Monday 28 March 2016

Learning to be Literate

      - Nomita (Curriculum Support & Facilitator)
         7-year old Samanya lives in the middle of a field under a tarpaulin sheet, insignificantly tucked away from all the urban action. Samanya’s mother is a scavenger. Three months ago, Samanya wandered into our learning centre, not far away from her little home. Her hair was uncombed and matted, framing her beautiful face that quickly broke into a smile! The sparkling black eyes, the dangling earrings and nose-pin added to her charm. She invited herself into the classroom and sat down, her thick silver anklets tinkling musically. Thus began Gubbachi’s engagement with Samanya! (You came across her in this post by Deyone)
      Every morning, Samanya is here an hour before all other children and is often playing on the slide when we arrive. She quickly runs to help us, singing as she opens windows, straightens slates, chalk and paper. Samanya sings her own songs, often weaving the Circle-time song learnt at Gubbachi, with other songs. The languages are mixed too - Kannada with Tamil (her own language). She has a beautiful voice and her singing brings a calm to the beginning of the day. She settles down around the children’s books or sometimes writes on the board or the painted wall surfaces until the other children arrive.
     Days pass, she moves on in the program, first through the early learning centre activities, building her social skills, learning to communicate in the languages of the other children, developing her fine motor skills, pre-numeracy and pre-literacy concepts. Her morning writing moves from squiggles, to scribbles, to more defined shapes that resemble inverted 2s, 5s, 7s, other numerals and Akshara-like shapes. She is beginning to recognise the symbols of print in her environment and imitate them – both numbers and letters.
     One morning she walks up to me and produces a jewellery catalogue! She asks me to read it. I look at the page in front and point to the necklace in the picture, “Isn’t this necklace pretty?!” She frowns at me, and points to the text on the page and demands “Read this!” So I began reading, “The price of gold as determined by …”. Her face lights up! She was happy and satisfied. She snatched the catalogue back and sat down to read it.
     Could it be that I just confirmed to her what she suspected, that the text had a relationship to the spoken? And … that the written word could be read and … had some meaning! This is an important learning that emergent literacy talks about. Making symbol (text) to sound connections, and connecting to meaning. Her engagement with text continues. She gets books to the centre that her mother scavenges. Next was a note book of some hapless engineering student. The graphs she amusingly reads as “haavu” (snake) for a sine curve. Another graph is “aane” (elephant), and so on! The circuit diagrams are “bus” to her! She now demonstrates that pictures and text both hold meaning. Samanya has begun reading!
     A few weeks later Samanya begins writing her name in Kannada and English. That’s where she struggles! Her fine motor skills are yet developing. What helps her grip is writing with chalk on board and with coloured crayon on paper. She writes but the letters are inverted. She struggles to move her hand back to form the curve for the ‘S’. What she does, interestingly enough, is to accommodate this challenge using a lying down ‘S’ like a sine curve. To correct her orientation, we try various techniques like tracing the letters on the floor and placing stones in the direction of writing. Next she runs her index finger on sand letters before attempting to write. She still makes errors. Demonstrating to her while verbalising how the shape is formed seems to help her best. I show and tell her how I am writing the letter. Saying, “I’m now moving my hand back to make the last curve of ‘S’.” This helps her. The very next stroke she attempts is right! She sports a wide grin! All she needs now is repeated practise to master the letter.

WRITTEN REQUEST A:
Add 97 to every coordinate number in the answers of the rows below, starting with the line that contains "Where should I click to: Click the YaraLiva" and going on through the last line of the rows. Write out only those lines, in full and otherwise unchanged.

LISTED RECORDS:

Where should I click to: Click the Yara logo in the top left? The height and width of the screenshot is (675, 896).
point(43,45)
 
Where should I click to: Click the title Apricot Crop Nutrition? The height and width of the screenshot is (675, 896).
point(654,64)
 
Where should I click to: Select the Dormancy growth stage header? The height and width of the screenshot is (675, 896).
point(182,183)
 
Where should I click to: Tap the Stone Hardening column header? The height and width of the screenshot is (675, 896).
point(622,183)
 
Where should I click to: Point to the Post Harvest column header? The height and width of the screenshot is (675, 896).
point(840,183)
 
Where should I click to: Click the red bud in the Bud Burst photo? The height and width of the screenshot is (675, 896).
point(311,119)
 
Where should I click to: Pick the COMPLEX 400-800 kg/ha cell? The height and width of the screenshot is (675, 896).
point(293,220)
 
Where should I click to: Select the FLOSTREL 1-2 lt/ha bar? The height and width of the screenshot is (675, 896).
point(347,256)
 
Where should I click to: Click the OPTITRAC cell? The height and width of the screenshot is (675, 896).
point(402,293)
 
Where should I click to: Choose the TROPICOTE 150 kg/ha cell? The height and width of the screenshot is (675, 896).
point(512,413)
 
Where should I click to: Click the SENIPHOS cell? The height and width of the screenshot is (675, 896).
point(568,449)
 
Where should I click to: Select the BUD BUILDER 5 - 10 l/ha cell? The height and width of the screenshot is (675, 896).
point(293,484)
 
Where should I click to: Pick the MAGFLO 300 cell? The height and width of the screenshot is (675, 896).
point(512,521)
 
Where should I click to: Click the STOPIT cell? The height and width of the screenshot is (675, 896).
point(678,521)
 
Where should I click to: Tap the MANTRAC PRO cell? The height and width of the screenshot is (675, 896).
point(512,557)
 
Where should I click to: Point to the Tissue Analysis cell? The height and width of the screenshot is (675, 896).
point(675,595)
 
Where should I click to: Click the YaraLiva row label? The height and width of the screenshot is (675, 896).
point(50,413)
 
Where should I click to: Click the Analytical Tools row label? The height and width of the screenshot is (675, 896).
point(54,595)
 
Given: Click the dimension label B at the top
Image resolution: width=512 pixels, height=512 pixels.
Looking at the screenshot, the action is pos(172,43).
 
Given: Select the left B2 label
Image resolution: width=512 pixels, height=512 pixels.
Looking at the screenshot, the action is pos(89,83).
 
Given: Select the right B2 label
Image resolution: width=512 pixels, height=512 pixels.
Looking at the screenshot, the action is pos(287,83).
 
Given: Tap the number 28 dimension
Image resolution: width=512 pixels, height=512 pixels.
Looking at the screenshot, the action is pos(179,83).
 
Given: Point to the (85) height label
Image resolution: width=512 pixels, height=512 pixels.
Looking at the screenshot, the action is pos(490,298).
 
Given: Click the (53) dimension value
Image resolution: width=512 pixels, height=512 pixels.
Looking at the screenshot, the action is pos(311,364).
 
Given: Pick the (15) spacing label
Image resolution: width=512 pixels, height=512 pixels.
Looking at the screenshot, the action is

WRITTEN REQUEST B:
Answer these questions from the post about Samanya learning to be literate:
(i) How old is Samanya?
(ii) What did Samanya bring to the narrator and ask to have read?
(iii) What word does Samanya use when she reads a sine curve in the engineering student's notebook?

COMPLETE OUTPUT A:
Where should I click to: Click the YaraLiva row label? The height and width of the screenshot is (675, 896).
point(147,510)
 
Where should I click to: Click the Analytical Tools row label? The height and width of the screenshot is (675, 896).
point(151,692)
 
Given: Click the dimension label B at the top
Image resolution: width=512 pixels, height=512 pixels.
Looking at the screenshot, the action is pos(269,140).
 
Given: Select the left B2 label
Image resolution: width=512 pixels, height=512 pixels.
Looking at the screenshot, the action is pos(186,180).
 
Given: Select the right B2 label
Image resolution: width=512 pixels, height=512 pixels.
Looking at the screenshot, the action is pos(384,180).
 
Given: Tap the number 28 dimension
Image resolution: width=512 pixels, height=512 pixels.
Looking at the screenshot, the action is pos(276,180).
 
Given: Point to the (85) height label
Image resolution: width=512 pixels, height=512 pixels.
Looking at the screenshot, the action is pos(587,395).
 
Given: Click the (53) dimension value
Image resolution: width=512 pixels, height=512 pixels.
Looking at the screenshot, the action is pos(408,461).
 
Given: Pick the (15) spacing label
Image resolution: width=512 pixels, height=512 pixels.
Looking at the screenshot, the action is

COMPLETE OUTPUT B:
(i) She is 7 years old.
(ii) A jewellery catalogue.
(iii) "haavu" (snake).